=== DIRECTIVES ===
• A. Reproduce everything in the thread below from "Let me know" down to "have this issue.".
• B. In the thread below, which Hadoop version does Sanjiv Singh report using?
• C. Name every person the thread below identifies as having posted or written a message.

=== PASSAGE TO READ ===
-*-
Re: Spark SQL is not returning records for HIVE transactional tables on HDP

Posted by Gopal Vijayaraghavan <go...@apache.org>.

> We are using for Spark SQL :

Does SparkSQL support Transactional tables?

I thought Transactional tables needed a dead-lock proof LockManager, which
was a hive-specific feature?

Cheers,
Gopal

Re: Spark SQL is not returning records for HIVE transactional tables on HDP

Posted by "@Sanjiv Singh" <sa...@gmail.com>.

Hi All,
We are using for Spark SQL :


   - Hive :1.2.1
   - Spark : 1.3.1
   - Hadoop :2.7.1

Let me know if needs other details to debug the issue.


Regards
Sanjiv Singh
Mob :  +091 9990-447-339

On Sun, Mar 13, 2016 at 1:07 AM, Mich Talebzadeh <mi...@gmail.com>
wrote:

> Hi,
>
> Thanks for the input. I use Hive 2 and still have this issue.
>
>
>
>    1. Hive version 2
>    2. Hive on Spark engine 1.3.1
>    3. Spark 1.5.2
>
>
> I have added Hive user group  to this as well. So hopefully we may get
> some resolution.
-*-
=== DATASET EXCERPT ===
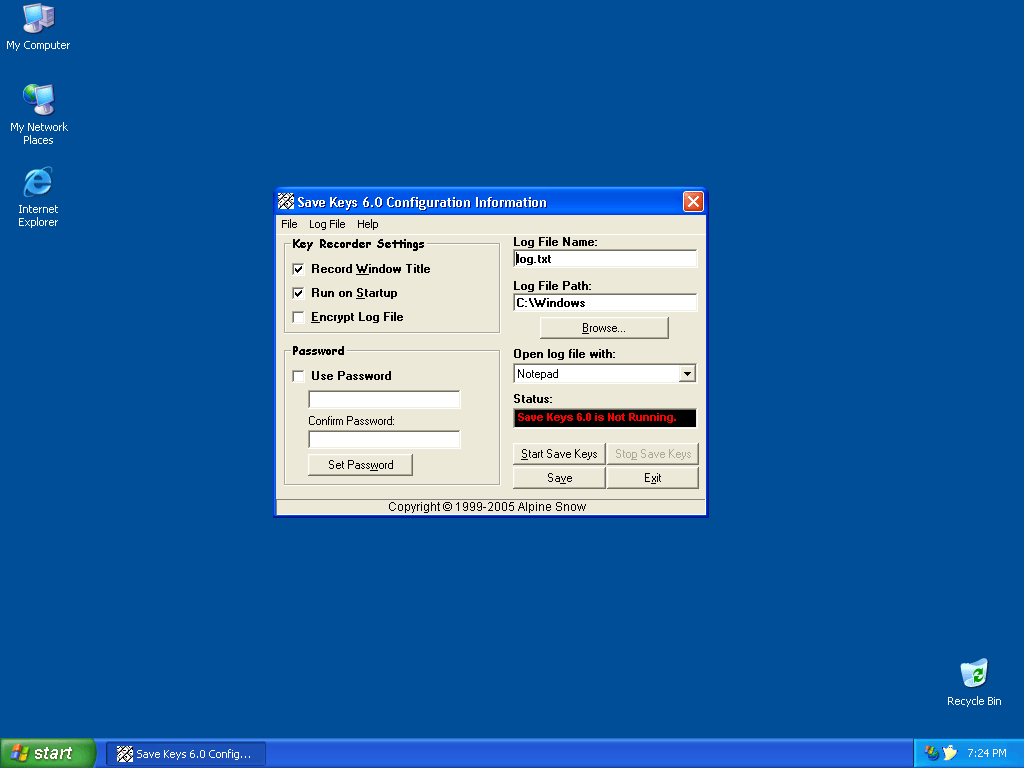Click the Internet Explorer desktop icon

pyautogui.click(x=38, y=183)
-*-
=== SOLVED PROBLEMS ===
• A.
Let me know if needs other details to debug the issue.


Regards
Sanjiv Singh
Mob :  +091 9990-447-339

On Sun, Mar 13, 2016 at 1:07 AM, Mich Talebzadeh <mi...@gmail.com>
wrote:

> Hi,
>
> Thanks for the input. I use Hive 2 and still have this issue.

• B. Hadoop 2.7.1

• C. Gopal Vijayaraghavan, Sanjiv Singh, Mich Talebzadeh